L’Espagne et l’Europe edit

Dans son article « L’Italie et l’Europe » publié par Telos le 7 février 2025, Riccardo Perissich observait que « chaque pays membre s’est donné son propre récit. Plutôt qu’une vision de l’Europe, ils ont développé une vision d’eux-mêmes en Europe ». En Espagne, qui à la différence de l’Italie n’est pas un membre fondateur, cette vision est toujours en train de se former.
C’est en 1986 que l’Espagne a rejoint l’Union européenne (UE), et cette date marque un point d’inflexion de son histoire récente : elle faisait à nouveau partie de la famille, alors qu’elle en était jusque-là en marge. Au XVIe siècle, l’Espagne de Philippe II était bien au centre du jeu européen, donc mondial. Mais après la défaite décisive de Rocroi (1643) commença une longue période de déclin relatif et d’isolement croissant. Le point le plus bas en fut sans doute l’année 1898, annus horribilis, qui la vit humiliée militairement par les États-Unis impérialistes de McKinley, et perdre presque tout ce qui lui restait de colonies : Cuba, Porto Rico, Philippines, Guam...

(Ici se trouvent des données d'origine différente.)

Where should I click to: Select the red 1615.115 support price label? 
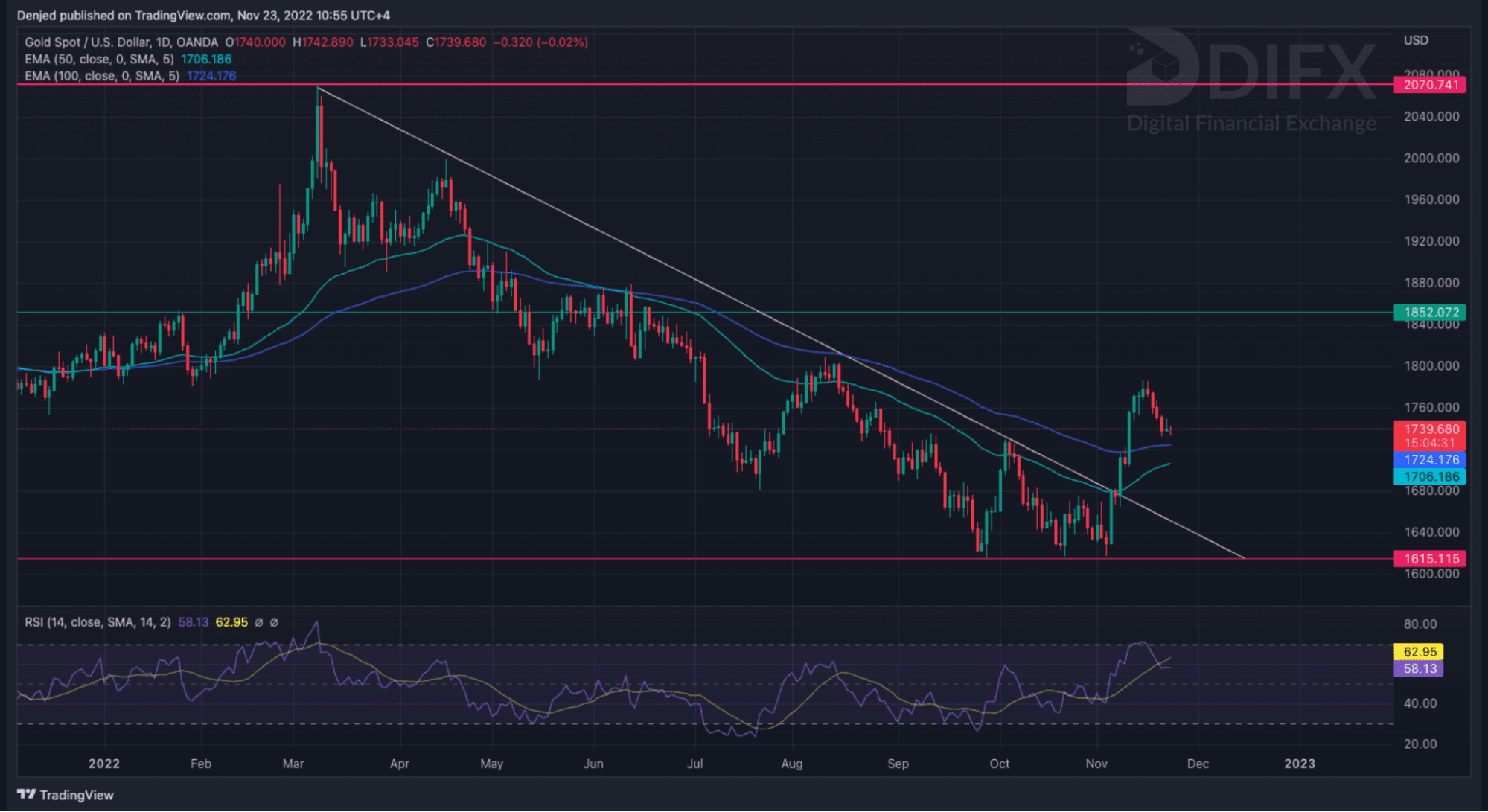[1430, 559]
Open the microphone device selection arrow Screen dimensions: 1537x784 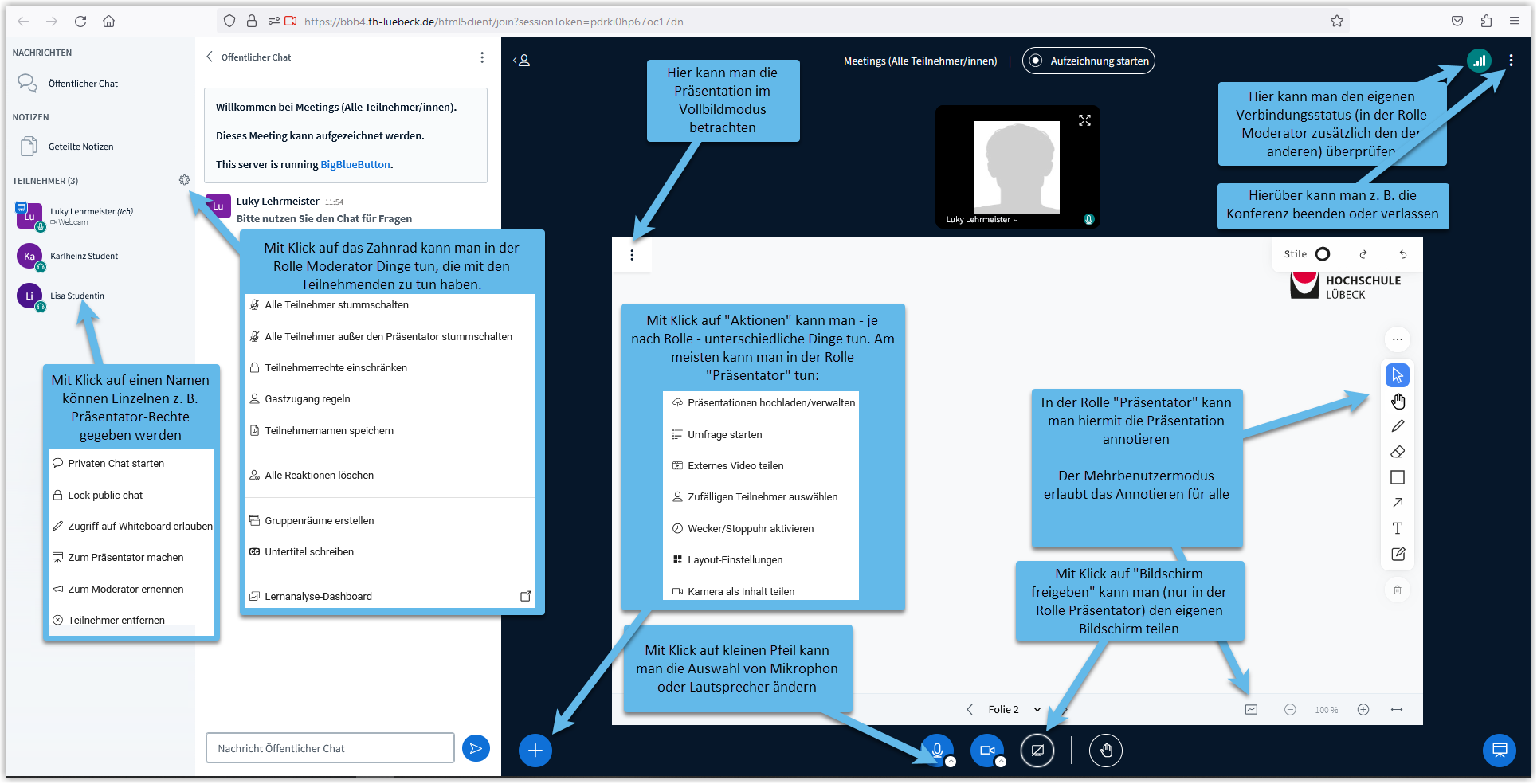click(951, 762)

Des intellectuels comme Ramón del Valle-Inclán (1866-1936), Antonio Machado (1875-1939), Miguel de Unamuno (1864-1936), la « génération 98 », puis ceux de la « génération 14 » comme José Ortega y Gasset (1883-1955) s’interrogèrent, en n’évitant pas toujours le piège de l’essentialisme, sur ce que signifiait encore être espagnol en ce début de XXe siècle, et d’où pourrait venir l’indispensable régénération. Dans le même temps, les nationalismes périphériques (basque, catalan) commençaient à s’affirmer avec plus de force. Machado[1], ainsi qu’Unamuno[2], ou encore l’historien Ramón Menendez Pidal dans sa monumentale histoire de l’Espagne commencée en 1935[3] développèrent le thème des « deux Espagne », l’une cléricale, absolutiste et réactionnaire, l’autre séculière, constitutionnelle et progressiste[4]. Elles auraient jalonné toute l’histoire du pays, et sont celles-là même qui, une trentaine d’années plus tard, allaient s’affronter si implacablement au cours de la guerre civile. Après tout, l’existence dans chaque société de tendances conservatrices ou progressistes n’a rien d’inhabituel. Ce qui semble caractériser l’Espagne est que leur affrontement est sans merci. Menendez Pidal vit aussi une oscillation régulière entre la priorité donnée aux enjeux locaux et celle à tendance unificatrice du pouvoir central.
Ces intellectuels regardèrent tout naturellement vers l’Europe pour chercher les voies du relèvement spirituel et social d’un pays à l’histoire et la culture riches, mais profondément déprimé. Il ne s’agissait pas tant de copier le modèle de pays alors plus avancés, même si un rattrapage était sûrement désirable, que de retrouver au sein du peuple et de la culture espagnols les ressorts qui permettraient à ce pays de redevenir créatif comme les autres et ainsi d’apporter sa contribution originale à ce projet en perpétuel devenir qu’est l’Europe. Pour Ortega y Gasset, auteur en 1910 de la fameuse formule « l’Espagne est le problème, l’Europe la solution », l’Europe n’est en aucun cas un corps étranger, elle est avant tout un point de vue sur le progrès fait de science, de liberté critique et d’esprit de coopération. Si les circonstances font que son rameau espagnol s’est isolé et ne contribue plus que faiblement à l’ensemble, alors il manque aux autres et empêche l’Europe d’être pleinement elle-même. Le questionnement de ces intellectuels a nourri pendant des décennies de nombreux débats en Espagne. C’est en cela qu’ils constituent des jalons emblématiques de l’histoire de leur pays.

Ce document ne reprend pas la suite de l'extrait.